Concerto in E-Flat Major for Two Pianos, K. 365
Wolfgang Amadeus Mozart
Length: c. 25 minutes
Orchestration: 2 oboes, 2 bassoons, 2 horns, strings, and 2 solo pianos
Mozart’s Concerto for Two Pianos, K. 365, was written in 1779, shortly after his return to Salzburg. He had recently completed a two-year European tour, the purpose of which was to find a more prosperous form of employment. He visited the cities of Mannheim, Paris, and Munich, all of which seemed to offer promising positions, but none came to fruition. What was gained from the trip, however, was exposure to the varied musical styles that were beginning to gain popularity across Europe.
Upon returning home, Mozart took a position as court organist in Salzburg. He quickly settled in and began composing a string of new works based on the styles he had heard in his travels. He chose to focus primarily on the double concerto form, quickly realizing that to be successful he would need a slightly different approach than that which he was used to. Traditionally, his concertos would contain interplay between the soloist and the orchestra, but Mozart noticed that the texture grew too thick when one soloist became two. He resolved this concern by scaling back the role of the orchestra, having it become more of an accompanist rather than a leading voice.
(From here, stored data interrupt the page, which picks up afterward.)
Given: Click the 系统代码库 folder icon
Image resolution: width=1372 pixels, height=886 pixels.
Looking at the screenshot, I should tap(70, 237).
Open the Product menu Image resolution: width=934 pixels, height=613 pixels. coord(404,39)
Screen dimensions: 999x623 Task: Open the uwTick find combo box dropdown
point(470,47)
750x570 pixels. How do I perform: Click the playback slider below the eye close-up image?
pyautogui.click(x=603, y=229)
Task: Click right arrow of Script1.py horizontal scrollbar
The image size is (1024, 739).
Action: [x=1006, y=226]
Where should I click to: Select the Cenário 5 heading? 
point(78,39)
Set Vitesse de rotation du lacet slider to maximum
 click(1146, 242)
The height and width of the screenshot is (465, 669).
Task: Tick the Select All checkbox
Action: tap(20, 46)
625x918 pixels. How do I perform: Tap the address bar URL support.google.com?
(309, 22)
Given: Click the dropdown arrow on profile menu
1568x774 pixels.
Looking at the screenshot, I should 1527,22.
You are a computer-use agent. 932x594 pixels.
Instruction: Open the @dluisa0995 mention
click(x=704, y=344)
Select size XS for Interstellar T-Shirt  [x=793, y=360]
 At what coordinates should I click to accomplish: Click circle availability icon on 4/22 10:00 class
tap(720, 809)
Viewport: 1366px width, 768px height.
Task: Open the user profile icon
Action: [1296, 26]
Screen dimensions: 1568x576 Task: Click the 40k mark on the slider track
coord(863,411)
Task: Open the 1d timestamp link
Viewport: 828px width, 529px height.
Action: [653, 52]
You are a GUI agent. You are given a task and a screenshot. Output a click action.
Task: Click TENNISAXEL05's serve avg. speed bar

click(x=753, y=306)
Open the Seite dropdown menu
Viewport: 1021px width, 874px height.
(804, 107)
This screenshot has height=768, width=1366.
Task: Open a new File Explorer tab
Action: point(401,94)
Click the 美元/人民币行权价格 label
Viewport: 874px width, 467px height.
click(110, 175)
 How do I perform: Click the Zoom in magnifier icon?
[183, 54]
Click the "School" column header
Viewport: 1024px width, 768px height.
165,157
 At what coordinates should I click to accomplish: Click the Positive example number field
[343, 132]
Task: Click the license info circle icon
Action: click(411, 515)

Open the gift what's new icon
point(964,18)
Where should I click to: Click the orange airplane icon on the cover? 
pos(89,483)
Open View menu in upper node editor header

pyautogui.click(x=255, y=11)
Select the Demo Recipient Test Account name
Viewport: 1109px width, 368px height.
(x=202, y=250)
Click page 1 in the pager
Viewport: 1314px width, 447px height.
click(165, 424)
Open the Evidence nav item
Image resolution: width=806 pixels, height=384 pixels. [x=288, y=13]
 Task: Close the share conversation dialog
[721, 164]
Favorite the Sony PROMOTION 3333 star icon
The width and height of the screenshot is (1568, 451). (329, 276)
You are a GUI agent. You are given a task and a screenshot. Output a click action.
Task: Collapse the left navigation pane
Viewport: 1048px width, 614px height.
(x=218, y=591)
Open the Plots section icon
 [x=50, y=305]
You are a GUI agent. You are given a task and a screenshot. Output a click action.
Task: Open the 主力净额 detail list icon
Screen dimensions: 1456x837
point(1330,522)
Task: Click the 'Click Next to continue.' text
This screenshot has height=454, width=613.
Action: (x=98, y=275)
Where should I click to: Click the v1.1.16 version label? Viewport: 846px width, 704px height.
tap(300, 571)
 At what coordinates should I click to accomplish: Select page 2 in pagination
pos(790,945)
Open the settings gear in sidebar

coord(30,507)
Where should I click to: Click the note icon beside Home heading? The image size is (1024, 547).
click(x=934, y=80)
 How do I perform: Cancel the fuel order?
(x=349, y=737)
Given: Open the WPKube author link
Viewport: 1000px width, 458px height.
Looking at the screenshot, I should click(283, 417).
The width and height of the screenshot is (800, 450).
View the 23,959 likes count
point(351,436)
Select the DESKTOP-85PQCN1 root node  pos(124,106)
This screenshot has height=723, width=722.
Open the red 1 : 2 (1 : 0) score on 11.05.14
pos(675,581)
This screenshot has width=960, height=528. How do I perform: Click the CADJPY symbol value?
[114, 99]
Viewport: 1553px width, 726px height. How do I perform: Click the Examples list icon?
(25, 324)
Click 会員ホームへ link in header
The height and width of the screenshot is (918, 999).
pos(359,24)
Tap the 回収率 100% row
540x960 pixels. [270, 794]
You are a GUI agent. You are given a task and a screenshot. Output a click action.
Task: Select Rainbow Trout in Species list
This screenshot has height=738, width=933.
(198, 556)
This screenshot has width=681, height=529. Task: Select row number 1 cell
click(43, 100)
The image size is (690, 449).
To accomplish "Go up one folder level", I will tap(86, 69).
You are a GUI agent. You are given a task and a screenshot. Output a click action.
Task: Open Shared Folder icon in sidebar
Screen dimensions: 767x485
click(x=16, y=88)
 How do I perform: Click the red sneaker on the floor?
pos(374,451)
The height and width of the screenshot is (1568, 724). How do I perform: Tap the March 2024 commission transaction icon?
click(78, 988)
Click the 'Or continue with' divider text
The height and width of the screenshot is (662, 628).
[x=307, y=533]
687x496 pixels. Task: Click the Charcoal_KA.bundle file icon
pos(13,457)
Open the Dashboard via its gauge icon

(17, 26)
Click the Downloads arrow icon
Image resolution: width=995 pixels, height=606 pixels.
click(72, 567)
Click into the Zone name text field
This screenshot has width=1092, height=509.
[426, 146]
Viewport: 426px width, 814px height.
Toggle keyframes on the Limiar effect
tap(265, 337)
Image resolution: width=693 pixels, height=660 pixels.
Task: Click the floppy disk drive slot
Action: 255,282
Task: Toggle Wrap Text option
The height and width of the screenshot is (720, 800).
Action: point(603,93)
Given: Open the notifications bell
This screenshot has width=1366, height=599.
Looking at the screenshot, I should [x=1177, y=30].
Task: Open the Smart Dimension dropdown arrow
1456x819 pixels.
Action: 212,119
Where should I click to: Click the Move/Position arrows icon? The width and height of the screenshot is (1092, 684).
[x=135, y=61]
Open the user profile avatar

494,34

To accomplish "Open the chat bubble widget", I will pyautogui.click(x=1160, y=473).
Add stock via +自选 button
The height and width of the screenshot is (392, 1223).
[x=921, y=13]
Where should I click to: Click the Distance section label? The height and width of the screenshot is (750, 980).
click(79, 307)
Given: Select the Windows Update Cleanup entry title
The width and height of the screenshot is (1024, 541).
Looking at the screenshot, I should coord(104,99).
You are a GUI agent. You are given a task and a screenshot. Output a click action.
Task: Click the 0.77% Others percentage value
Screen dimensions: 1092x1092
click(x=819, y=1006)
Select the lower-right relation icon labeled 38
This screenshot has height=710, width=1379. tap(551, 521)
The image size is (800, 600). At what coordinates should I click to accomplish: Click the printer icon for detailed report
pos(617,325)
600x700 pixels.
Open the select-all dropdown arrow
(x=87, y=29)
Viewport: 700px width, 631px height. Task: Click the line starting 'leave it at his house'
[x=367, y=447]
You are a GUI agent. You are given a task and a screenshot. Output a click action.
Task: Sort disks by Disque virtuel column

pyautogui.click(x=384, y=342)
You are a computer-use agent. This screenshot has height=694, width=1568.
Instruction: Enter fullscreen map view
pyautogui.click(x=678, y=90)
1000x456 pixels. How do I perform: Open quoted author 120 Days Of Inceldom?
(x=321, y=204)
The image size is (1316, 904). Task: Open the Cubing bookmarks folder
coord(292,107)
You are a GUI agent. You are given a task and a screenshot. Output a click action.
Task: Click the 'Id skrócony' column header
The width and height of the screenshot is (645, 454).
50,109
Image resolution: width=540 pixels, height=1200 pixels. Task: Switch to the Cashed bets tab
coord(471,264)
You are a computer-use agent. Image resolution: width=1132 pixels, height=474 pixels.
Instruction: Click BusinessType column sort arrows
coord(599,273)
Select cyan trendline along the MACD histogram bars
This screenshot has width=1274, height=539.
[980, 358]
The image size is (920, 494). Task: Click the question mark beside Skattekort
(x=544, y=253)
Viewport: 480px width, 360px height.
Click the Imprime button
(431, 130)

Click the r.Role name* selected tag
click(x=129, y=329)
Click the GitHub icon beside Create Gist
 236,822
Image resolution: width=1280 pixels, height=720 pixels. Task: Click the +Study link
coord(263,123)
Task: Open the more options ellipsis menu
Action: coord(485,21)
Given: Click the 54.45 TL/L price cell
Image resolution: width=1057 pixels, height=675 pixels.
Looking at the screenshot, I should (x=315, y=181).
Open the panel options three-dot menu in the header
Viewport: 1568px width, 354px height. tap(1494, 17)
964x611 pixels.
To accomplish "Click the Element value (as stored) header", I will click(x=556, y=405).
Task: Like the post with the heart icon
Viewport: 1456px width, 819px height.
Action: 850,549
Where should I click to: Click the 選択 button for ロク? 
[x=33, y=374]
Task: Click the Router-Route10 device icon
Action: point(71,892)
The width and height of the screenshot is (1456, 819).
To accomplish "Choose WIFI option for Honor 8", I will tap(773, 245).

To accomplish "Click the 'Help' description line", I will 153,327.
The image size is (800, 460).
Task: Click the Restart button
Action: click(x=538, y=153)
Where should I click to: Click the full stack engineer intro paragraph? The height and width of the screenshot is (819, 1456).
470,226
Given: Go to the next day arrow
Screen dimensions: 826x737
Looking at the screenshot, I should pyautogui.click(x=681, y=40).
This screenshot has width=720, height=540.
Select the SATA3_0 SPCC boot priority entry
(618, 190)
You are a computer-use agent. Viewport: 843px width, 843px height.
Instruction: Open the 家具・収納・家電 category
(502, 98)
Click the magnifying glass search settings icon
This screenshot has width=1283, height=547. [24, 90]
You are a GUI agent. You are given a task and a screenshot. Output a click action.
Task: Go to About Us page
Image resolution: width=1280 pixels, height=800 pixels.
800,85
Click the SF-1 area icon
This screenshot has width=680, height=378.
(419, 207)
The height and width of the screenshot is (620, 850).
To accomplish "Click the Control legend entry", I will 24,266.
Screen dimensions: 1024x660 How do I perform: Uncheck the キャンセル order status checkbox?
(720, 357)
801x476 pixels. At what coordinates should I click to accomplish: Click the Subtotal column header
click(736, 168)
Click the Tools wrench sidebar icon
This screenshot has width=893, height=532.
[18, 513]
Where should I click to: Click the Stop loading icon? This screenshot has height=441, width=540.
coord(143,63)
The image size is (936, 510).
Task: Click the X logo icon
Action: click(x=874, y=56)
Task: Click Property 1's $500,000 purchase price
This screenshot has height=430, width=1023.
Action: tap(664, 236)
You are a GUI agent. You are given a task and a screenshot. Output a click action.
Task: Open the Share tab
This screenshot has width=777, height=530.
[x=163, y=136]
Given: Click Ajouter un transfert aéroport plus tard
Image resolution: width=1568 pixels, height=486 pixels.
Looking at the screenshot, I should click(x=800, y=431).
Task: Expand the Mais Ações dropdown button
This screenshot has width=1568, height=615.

The change created the necessary space for a dialogue to occur, allowing the soloists to advance the musical narrative through their virtuosic lines.
The two solo parts in this concerto are of equal difficulty and importance. Their first entrance comes unaccompanied, following a jaunty introduction from the orchestra. The buoyant music is lively yet sweet, the soloists playing off one another in such a way that it is difficult to tell where one ends and the other begins. The first movement comes to a close with a rousing cadenza that dips into a minor key, the tonal shift captivating the listener. This lasts only a moment though, the tonality quickly turning back to major as the orchestra concludes with a whimsical arpeggiation.
The second movement also begins with an orchestral introduction, a plaintive oboe crying mournfully above the strings. The pianos enter unaccompanied once again, their playful banter both beautiful and charismatic. Both the soloists and the orchestra share the theme, each taking turns to accompany the other.
The final movement, a rondo, is both exuberant and bombastic. It contains the same degree of liveliness the first movement had, but with larger, statelier scoring. The concerto comes to a close with a brilliant cadenza followed by a brief, but fantastic orchestral flourish.